From the Ground Up - Blog


Estonia: Ripe for Innovation?

In March, I had the opportunity to travel to Estonia for a few days to tour the countryside and speak to some of its farmers. As a quick background, Estonia is a beautiful country on the North-eastern edge of the EU bordering Russia, Latvia, the Baltic Sea and the Gulf of Finland. It has a population of 1.3 million people, and roughly 1.3 million hectares of agricultural land. Over fifty per cent of the country is covered by forest, and it has a humid continental climate, with plenty of snow during their cold winters. Unfortunately the snow had not yet melted during my visit, so I didn’t get the chance to take a close look at the soil these people value so much that it is represented proudly in their flag, but more about that later.

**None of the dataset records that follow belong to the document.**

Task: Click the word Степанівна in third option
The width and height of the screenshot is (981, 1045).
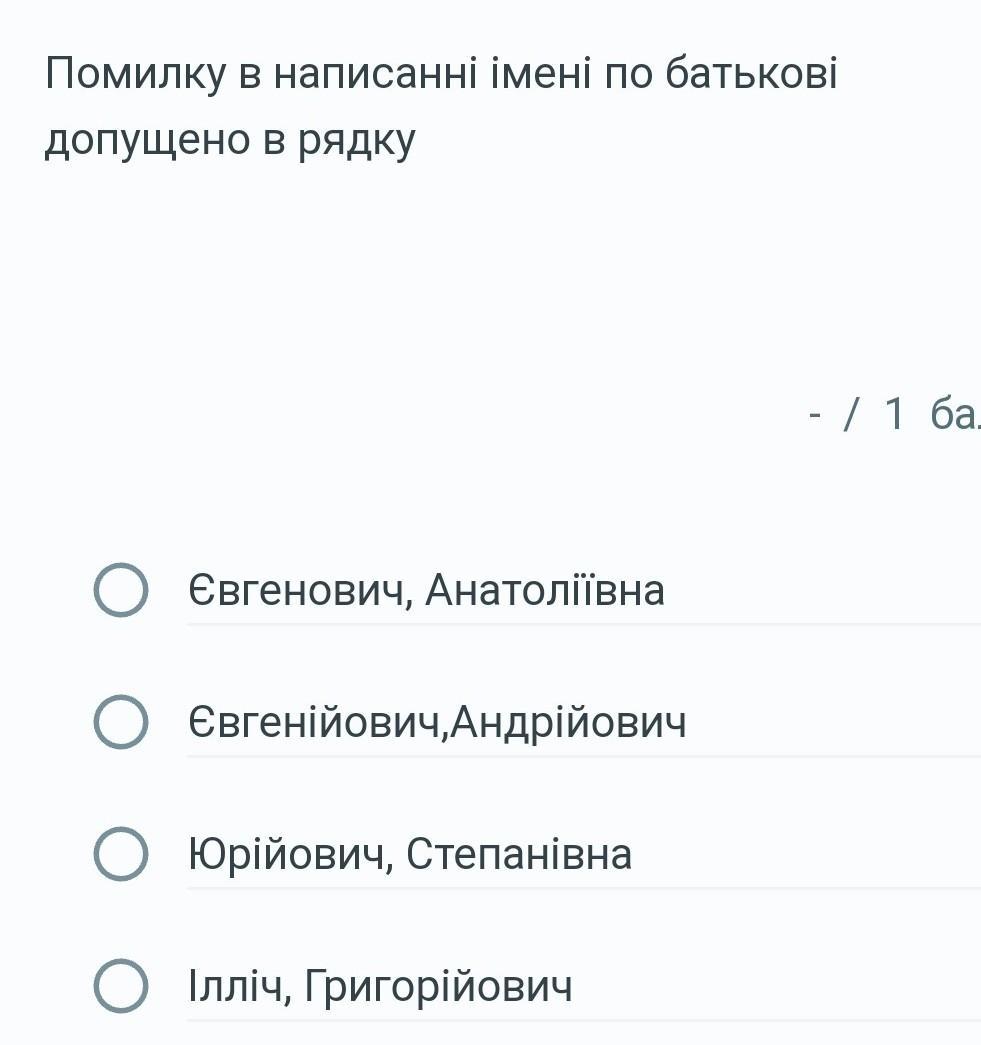Action: [x=519, y=854]
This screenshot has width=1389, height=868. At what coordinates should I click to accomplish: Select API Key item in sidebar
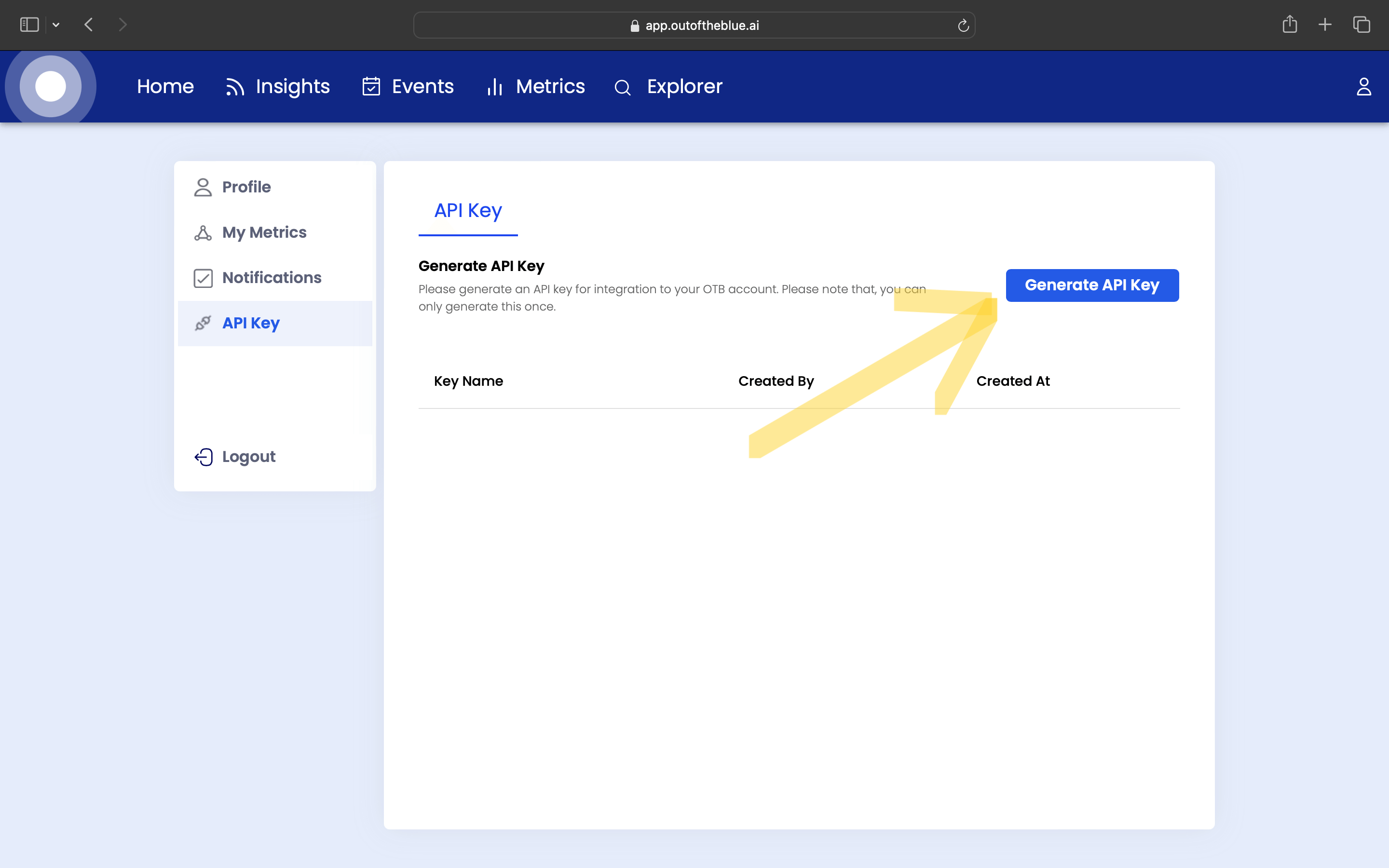[251, 323]
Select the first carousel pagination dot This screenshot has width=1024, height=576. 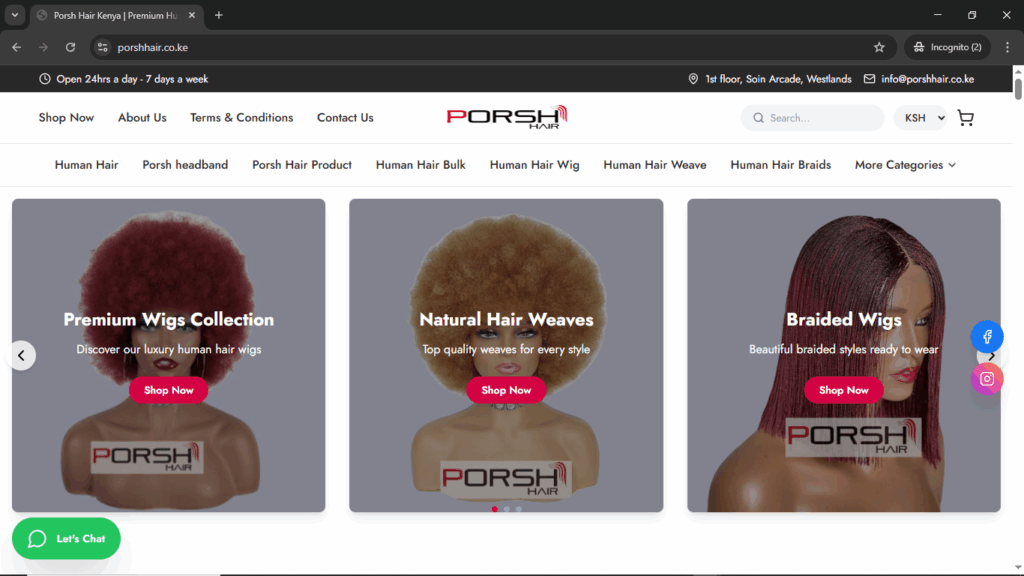pos(494,509)
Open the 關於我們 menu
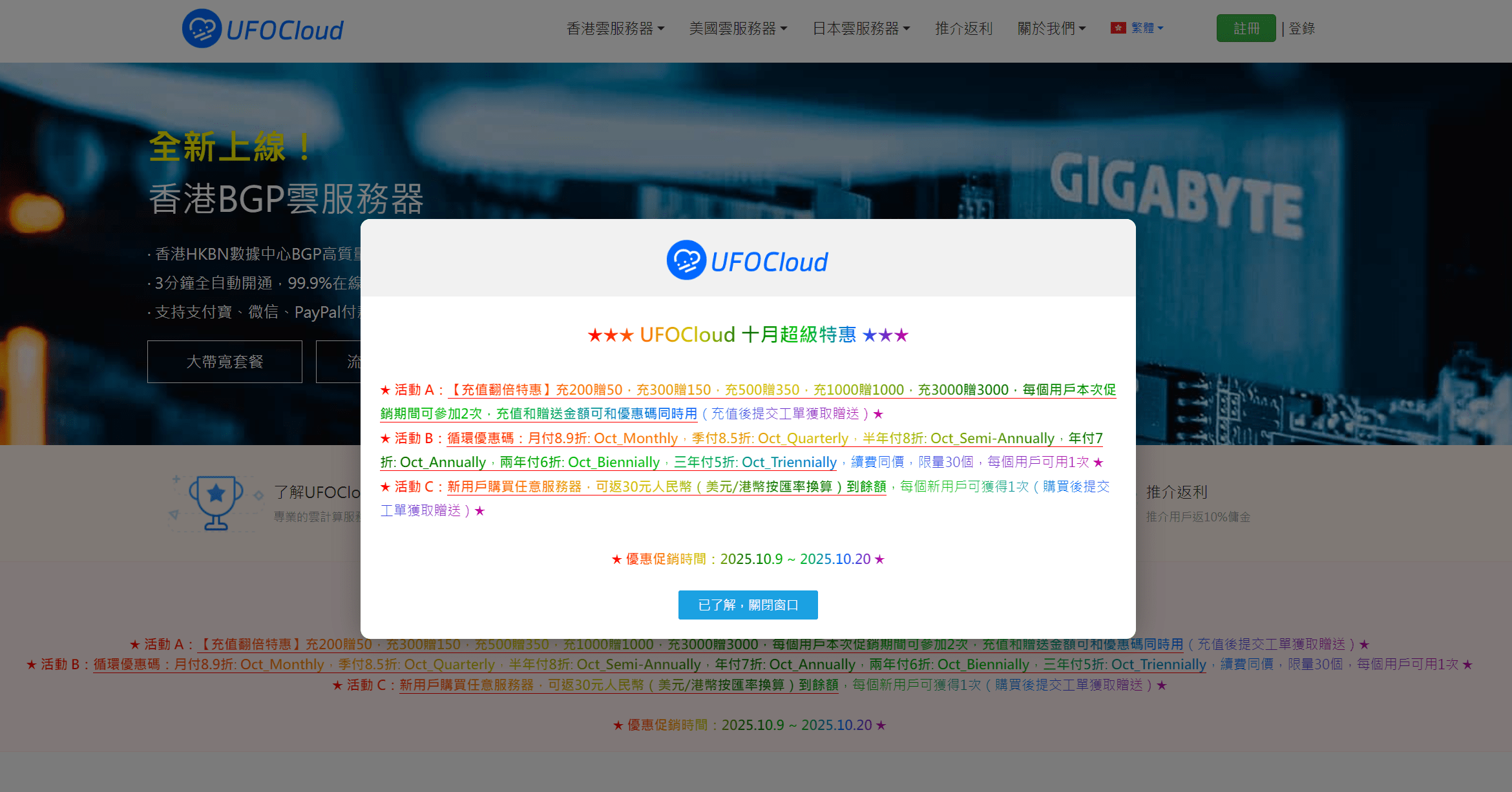Viewport: 1512px width, 792px height. tap(1051, 28)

Farming in Estonia has had a troubled history, as during the 1940’s the country was claimed by Russia, forcing the surrender of farm land over to a state farm system, which has only been controlled by original landowners since the fall of the Soviet Union in the early 1990s. Many of the farmers that I met were children or grandchildren of the farmers who had their land taken, who were slowly able to regain access to their farms as descendants. Coincidentally enough, this regain of control happened right around the time of the founding of Seed Hawk, so I found that interesting. With the return of their land and no access to development subsidies available in other parts of Europe, these growers had to begin again, and find ways to innovate and market their crops wherever they could.

There has been much growth and development since the 1990s. It is not unusual to hear of farms that are 1000 ha these days. While driving around, I could see that growers took pride in their farms and their farming practices. The fields looked beautiful and they were quite large, so they have a little larger scale than in Sweden or Germany. In 2004 Estonia joined the EU, giving them some access to subsidies. Previously they had been on their own. They were very much like Saskatchewan farmers in that they didn’t have any government backing to support them. They were producing crops and building their farms through their own determination.

The access to subsidies has been a slow change since 2004. Today they have nowhere near what countries like France, Germany or Sweden have, but I think that their situation and history makes them similar to places like Australia and Western Canada in that they had to be willing to change and adapt in order to thrive. The reason I touch on this subsidy issue is that this is something I have noticed wherever we go to help farmers change and improve their farming practices: places that don’t have access to subsidies seem to be more eager and quicker to change than those who have had access to them for years and years. Western Canada and Australia are excellent examples of this in that they switched to zero till quickly and benefitted greatly from it. It is changing much slower in parts of the US and Europe. Innovation is driven by necessity. It makes sense; if you’re making money, then why change? If however you’re threatened with losing money or losing the farm, then you have to change. It was really refreshing to see this interest in innovation.

The other thing about Estonian agriculture that I thought made them similar to Western Canada had to do with climate. Approximately 70 % of their crops are spring seeded to 30 % winter seeded. This fits with our practices, as they are able to fertilize more in the spring. As part of the EU, Estonia is limited by restrictions on fertilizing in the fall due to concerns about nitrogen run-off and leaching. The land is rather flat and well-drained, with tall forest all around and they don’t seem to be subject to the wind or water erosion that we see. Their focus wasn’t so much on erosion, but rather on improving their soil.

I spoke to a group of 30 or so farmers as part of my trip, and their major concern was “can we do something to improve our soil and save money?” My answer was that with zero-till as a practice, they could achieve both. The group was very receptive to the things I was talking about. They experience cold, wet springs, and warming the soil with a knife opener appealed to them. Many of the attendees have mixed farms, so they were using manure in slurry in the spring. The farms that I toured were really nice operations, and really innovative.

I am really looking forward to returning to Estonia in the future. I had a really nice time: the people were warm and friendly, the countryside was beautiful and the farmers really knowledgeable and open minded to new ideas. Zero-till will really appeal to them as a way of cost savings and soil fertility. I was particularly impressed by their flag, which is three horizontal stripes, the top blue stripe is the sky representing hope for the future, the middle black representing the soil that provides for them through forestry and farming, and the white, representing hard work and dedication. Estonia has been taken over by many neighbours throughout its history and has suffered greatly, but they have persevered through commitment to their way of life, and that same hard work and dedication their flag describes, and that is certainly to be admired.